Audits and QIPs are essential to help improve particular areas of delivering healthcare services to patients. For example, you may decide to conduct an audit on whether the NICE guidance for CT head scans in head injury are adhered to, as that can ensure patients who suffer from head injury get a scan when it is indicated, avoiding unneccessary scans and over-exposure to ionising radiation, and freeing up the scanner for other more urgent scans.
It can also be used to make your life better! As an example of how literally anything can be a quality improvement project, imagine the following: You may wake up one day and feel like you have been bleeped one too many times for menial tasks in the middle of assessing unwell patients the night before, and decide to embark on a QIP. You conduct a survey amongst your peers on how satisfied they are with the current bleep system. The results seem to show everyone is on the same boat as you. You then present the results to the managerial staff and propose a separate channel for nurses to contact doctors for non-urgent jobs. After a few cycles of ironing it out, you eventually arrive at a mutually agreeable method of achieving this. Now you can finally conduct your A-E assessment on the anaphylactic patient without missing a beat from nurses bleeping for the third time about Jane's sleeping tablets.
Audits and QIPs also form an essential part of appraisal and re-validation for consultants, and for trainees, a crucial part of career progression. As a foundation trainee, we are expected to be involved in an audit/QIP project once a year, which is assessed as part of our Annual Review of Competence Progression (ARCP) (*COVID may have slightly changed how they evaluate this). It also grants you points for job applications to pretty much any specialty, with most granting maximum points for a closed-loop audit presented at the national level.
Top tips for success
Start early- you often need to give time for your interventions to bear fruit, and sometimes you need to wait for the right conference to present your findings, so allow plenty of time particularly if you are planning to use it for your applications
Get a supervisor- whilst it may feel daunting approaching a consultant with what you think is a simple idea, you NEED a supervisor. They are often willing to offer advice, as it forms part of their own appraisal, especially if you already have a clear idea of what needs to be done and what you are trying to achieve.

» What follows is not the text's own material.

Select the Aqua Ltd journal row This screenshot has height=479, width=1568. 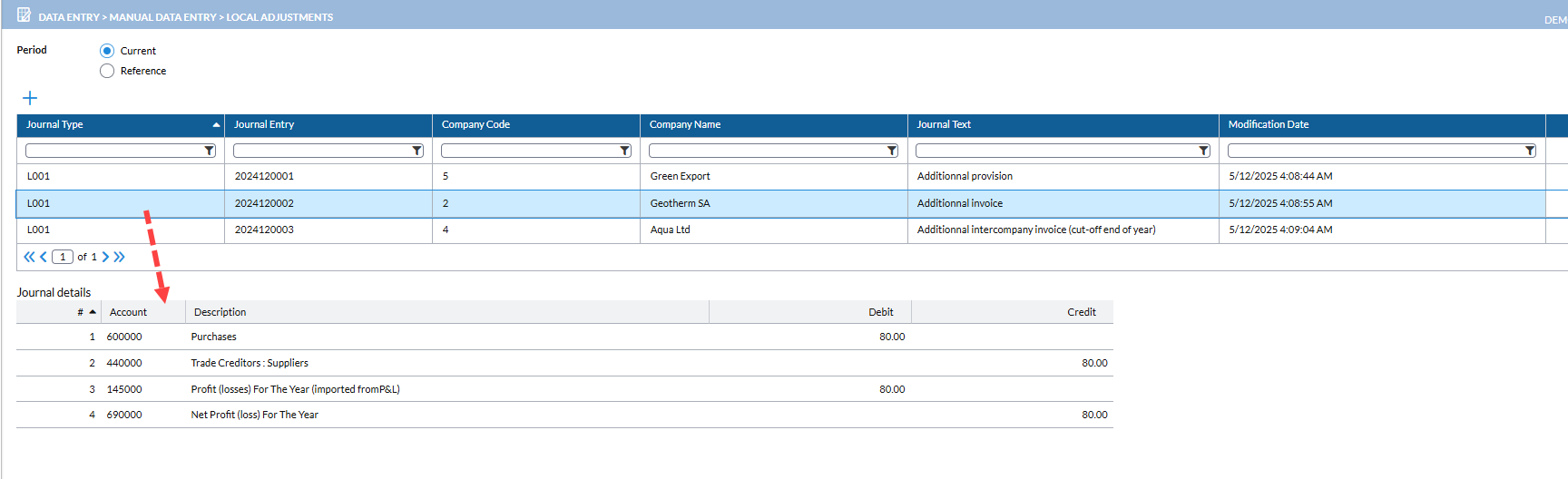670,230
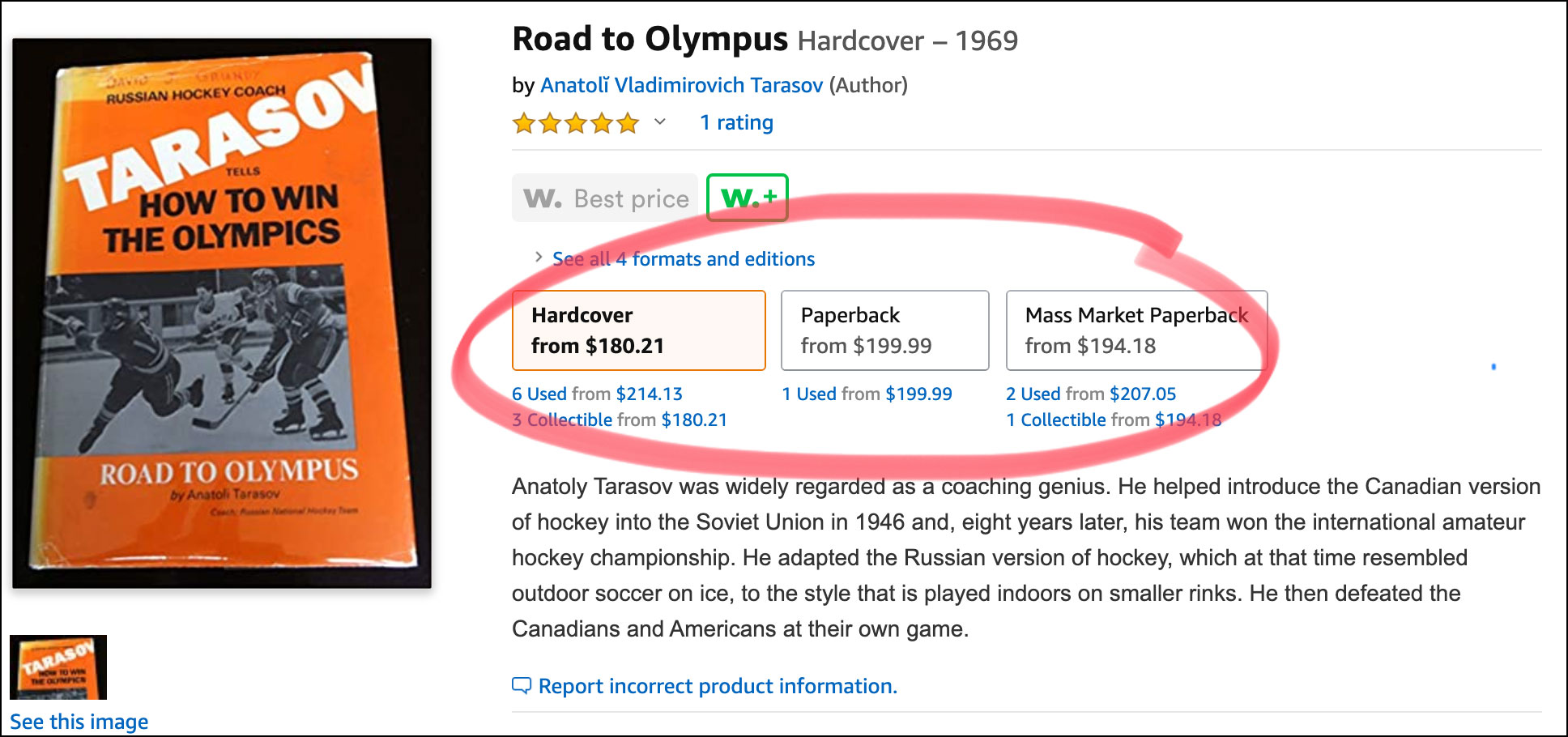The height and width of the screenshot is (737, 1568).
Task: Click the five-star rating icons
Action: (x=576, y=123)
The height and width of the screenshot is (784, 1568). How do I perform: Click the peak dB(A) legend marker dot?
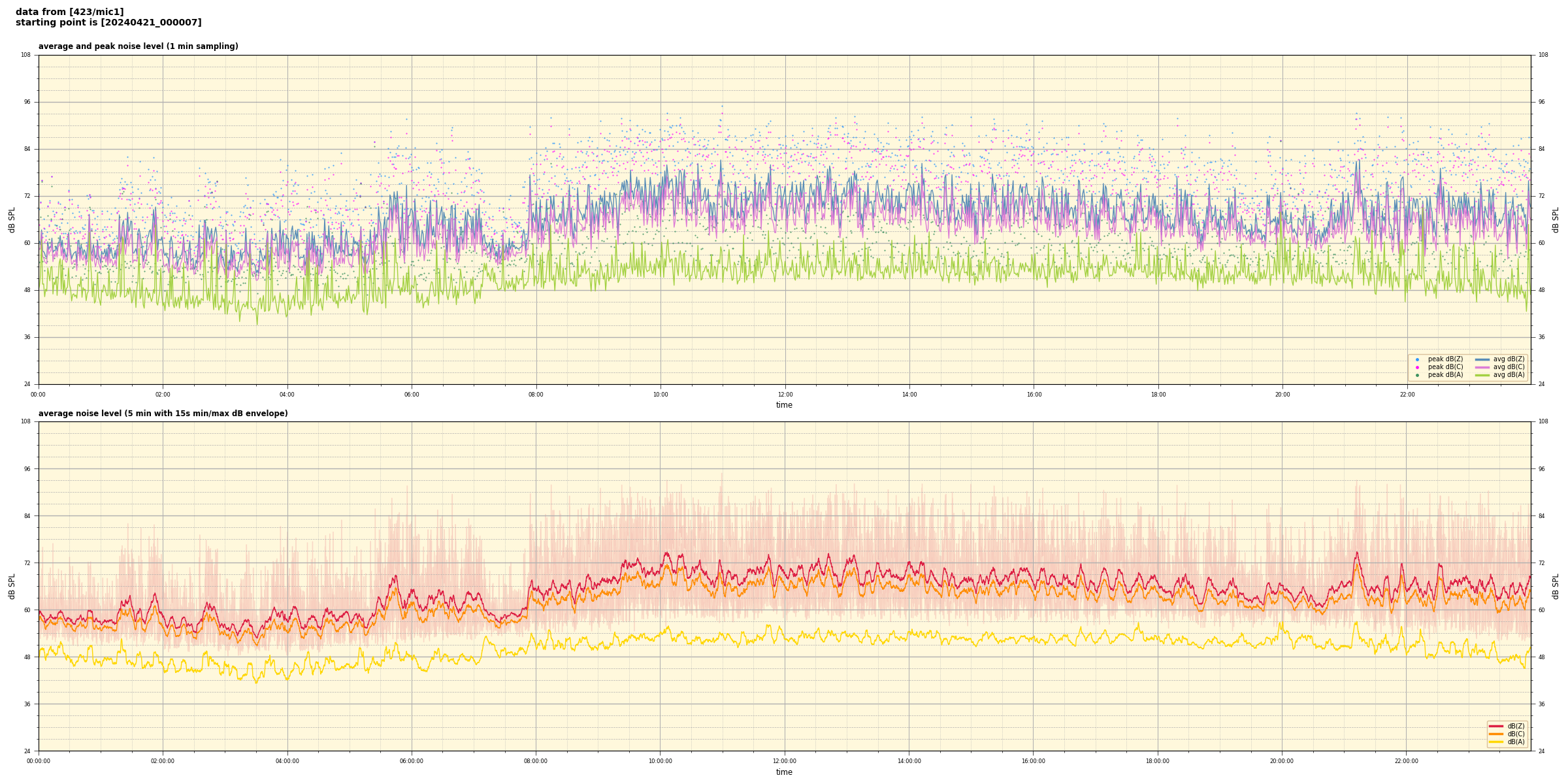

Register the audit- as with the above, registering your project with your audit department makes it more official. They may be able to offer advice or sometimes even help with identifying your target groups/help with data collection. They will also give you a nice certificate for all your hard work which is definitely a nice addition to your portfolio.
Master Excel- almost no one uses paper sheets for data collection anymore. Microsoft Excel is your friend. Learn how to properly manage and organise your data with this software, and also to generate graphs and charts, it certainly goes a long way.
Research =/= audit- a common misconception, research generate new data within the current pool of evidence, and audits evaluate current practice. In other words, audits compares current practice to established agreed standards, and research contributes to creating new standards/updating current standards. They often fall under different domains and offer separate points for your specialty applications as well.